ACTION ITEM: Every line from the one containing "Task: Click the combined curved score 4.050" through the end of the listing below goes in the output, exactly and without pictures.

DATASET RECORDS Block Start

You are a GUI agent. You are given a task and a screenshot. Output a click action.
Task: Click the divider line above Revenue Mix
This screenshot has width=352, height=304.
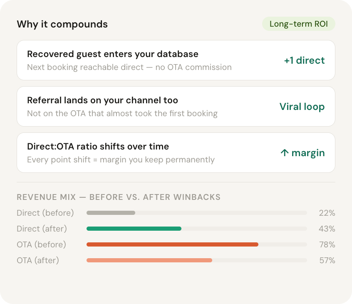[x=176, y=182]
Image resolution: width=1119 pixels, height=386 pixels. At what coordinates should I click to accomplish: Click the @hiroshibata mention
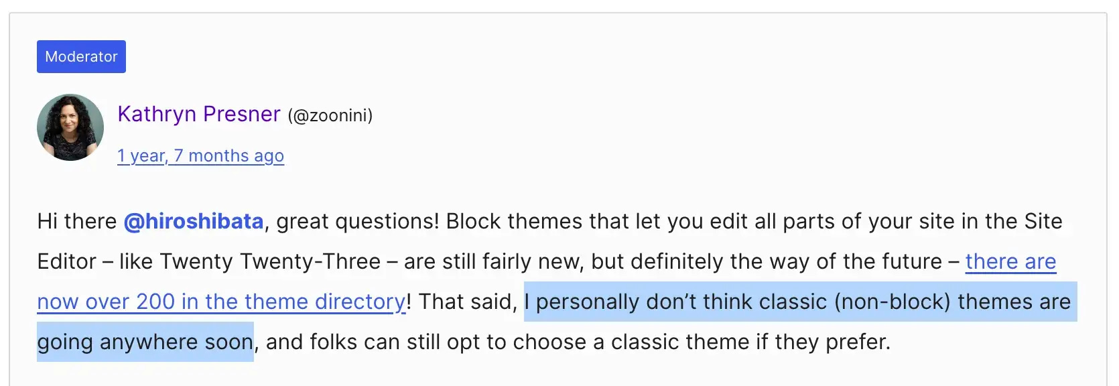pyautogui.click(x=194, y=221)
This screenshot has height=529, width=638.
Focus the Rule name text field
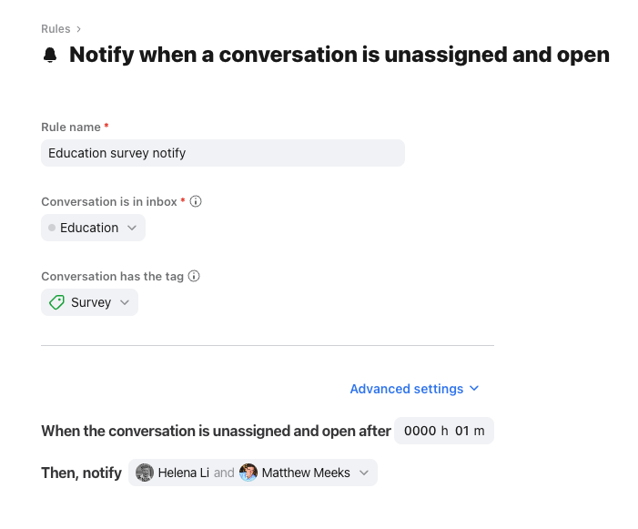[222, 153]
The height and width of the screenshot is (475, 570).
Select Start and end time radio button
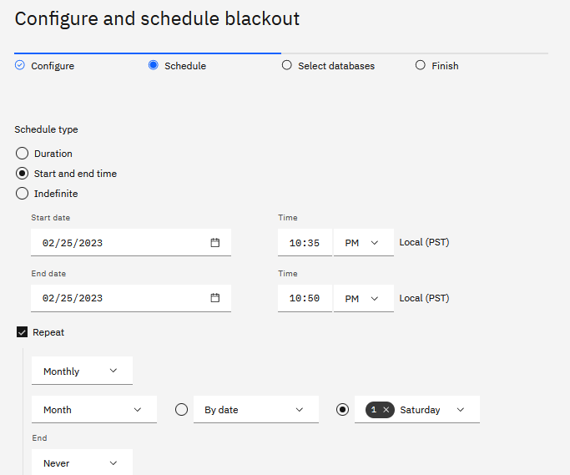[x=23, y=174]
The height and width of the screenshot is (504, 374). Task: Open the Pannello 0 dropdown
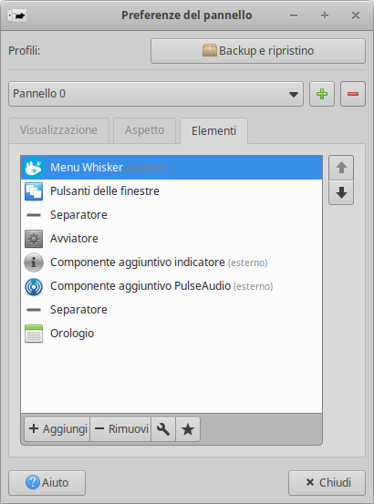156,94
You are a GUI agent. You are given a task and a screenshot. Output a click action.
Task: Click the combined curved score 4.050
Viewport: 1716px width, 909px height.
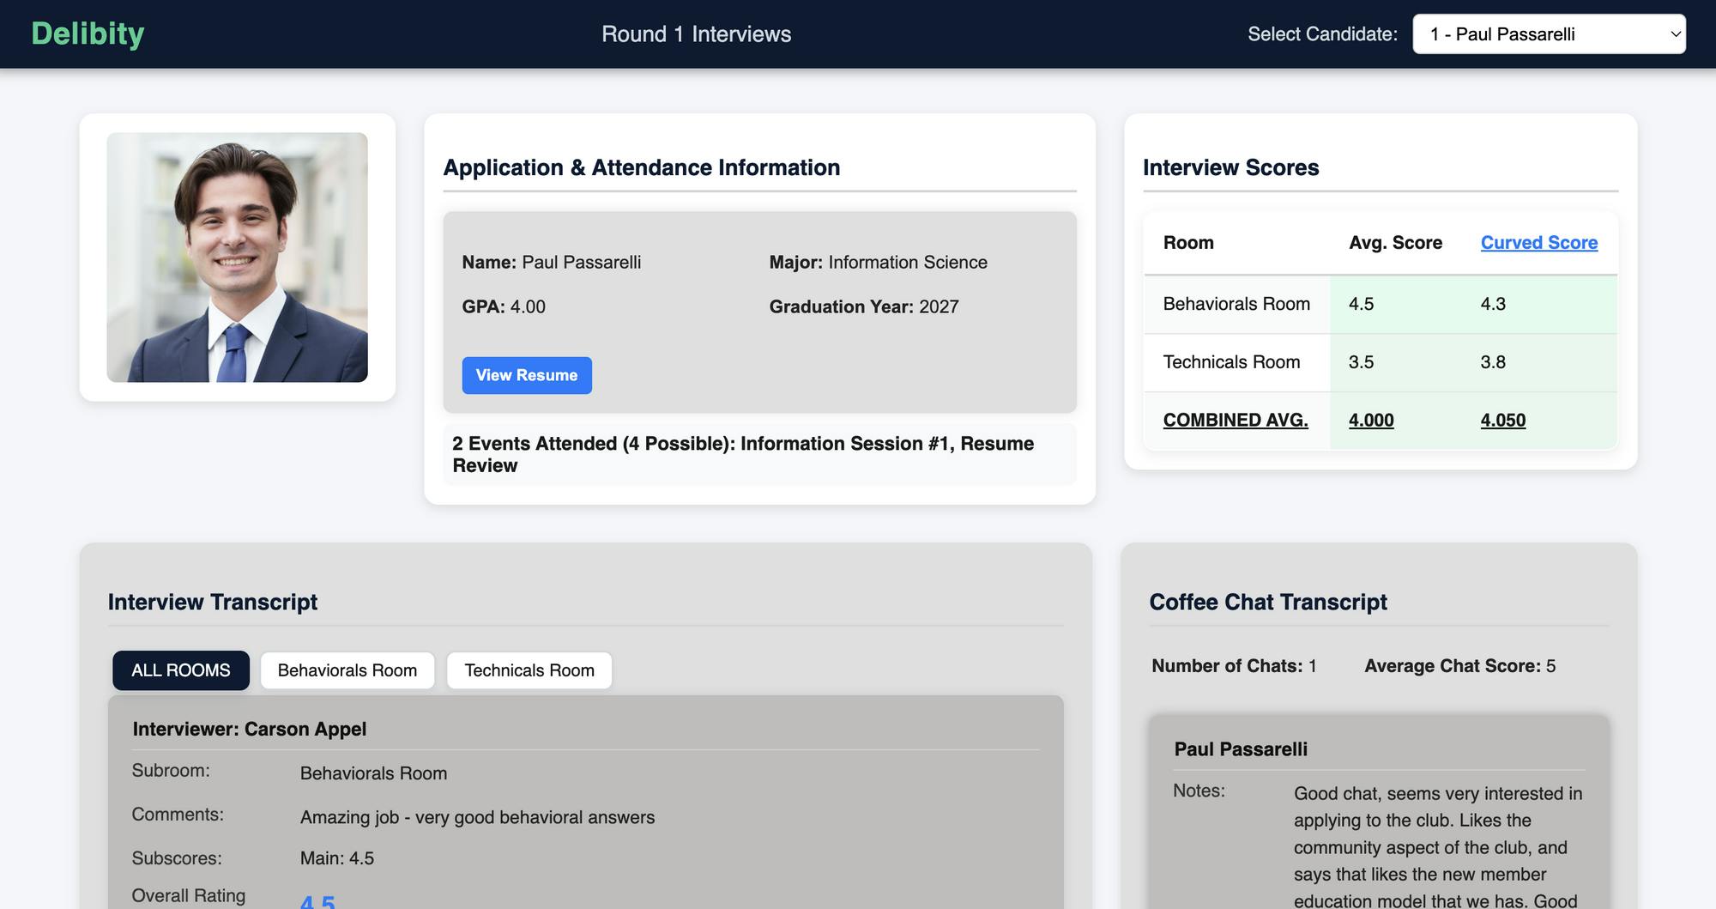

DATASET RECORDS Block End

SOLUTION:
Task: Click the combined curved score 4.050
Viewport: 1716px width, 909px height.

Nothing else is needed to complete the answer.